Shubashis Roy

Personal information
- Full name: Subashis Roy
- Born: 29 November 1988 (age 37) Sylhet, Bangladesh
- Nickname: Shuvo
- Height: 1.8 m (5 ft 11 in)
- Batting: Right-handed
- Bowling: Right-arm fast medium
- Role: Bowler

International information
- National side: Bangladesh;
- Test debut (cap 82): 12 January 2017 v New Zealand
- Last Test: 6 October 2017 v South Africa
- Only ODI (cap 121): 29 December 2016 v New Zealand
- ODI shirt no.: 10

Domestic team information
- 2007–: Bangladesh Cricket Board Academy
- 2007–: Rangpur Division
- 2012: Sylhet Division
- 2015–: Sylhet Super Stars

Career statistics
| Competition | Test | ODI | FC | LA |
| Matches | 4 | 1 | 67 | 71 |
| Runs scored | 14 | 1 | 171 | 58 |
| Batting average | 14.00 | – | 3.71 | 5.80 |
| 100s/50s | 0/0 | 0/0 | 0/0 | 0/0 |
| Top score | 12* | 1* | 33 | 12* |
| Balls bowled | 749 | 60 | 10,221 | 3,430 |
| Wickets | 9 | 1 | 172 | 84 |
| Bowling average | 51.66 | 45.00 | 30.33 | 31.61 |
| 5 wickets in innings | 0 | 0 | 3 | 0 |
| 10 wickets in match | 0 | 0 | 0 | 0 |
| Best bowling | 3/118 | 1/45 | 5/18 | 4/30 |
| Catches/stumpings | 0/– | 0/– | 21/– | 15/– |

Medal record
Representing Bangladesh
Men's Cricket
South Asian Games
| Gold medal – first place | 2010 Dhaka | Team |
- Source: ESPNCricinfo, 30 January 2026

= Subashis Roy =

Bangladeshi cricketer (born 1988)

Subashis Roy (born 29 November 1988) is a Bangladeshi bowler who represents Sylhet Division in first-class and list A cricket and the Chittagong Vikings franchise in the Bangladesh Premier League. He is a right-handed batsman and right-arm fast medium bowler.

==Domestic career==
On his first-class debut for Sylhet Division on 10 November 2007, Roy claimed seven wickets in the match against Barisal Division. He was part of Bangladesh Under-19 squad for their home series against Sri Lanka U-19s and his five-for in Fatullah helped Bangladesh win the series.
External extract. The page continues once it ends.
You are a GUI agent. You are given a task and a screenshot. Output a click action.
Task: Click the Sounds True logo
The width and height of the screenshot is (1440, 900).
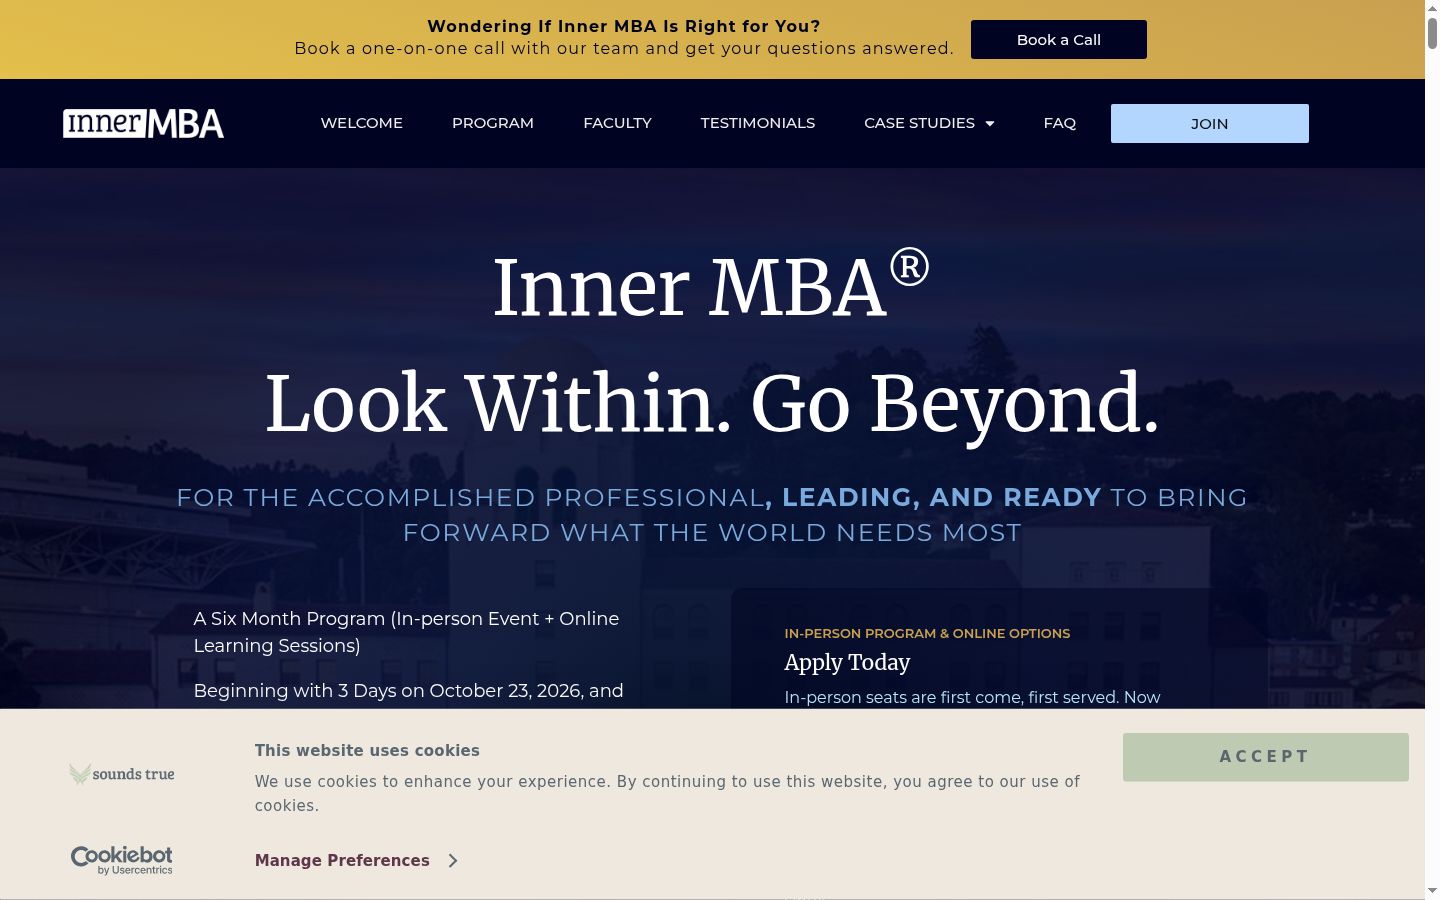[x=122, y=774]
In November 2016, he was named in a 22-man preparatory squad to train in Australia, ahead of Bangladesh's tour to New Zealand.

In October 2018, he was named in the squad for the Khulna Titans team, following the draft for the 2018–19 Bangladesh Premier League.

==International career==
In December 2016 he was named in Bangladesh's One Day International (ODI) squad for their series against New Zealand. On 29 December 2016, he made his ODI debut at Nelson, in the second match of the same series. He made his Test debut for Bangladesh against New Zealand on 12 January 2017.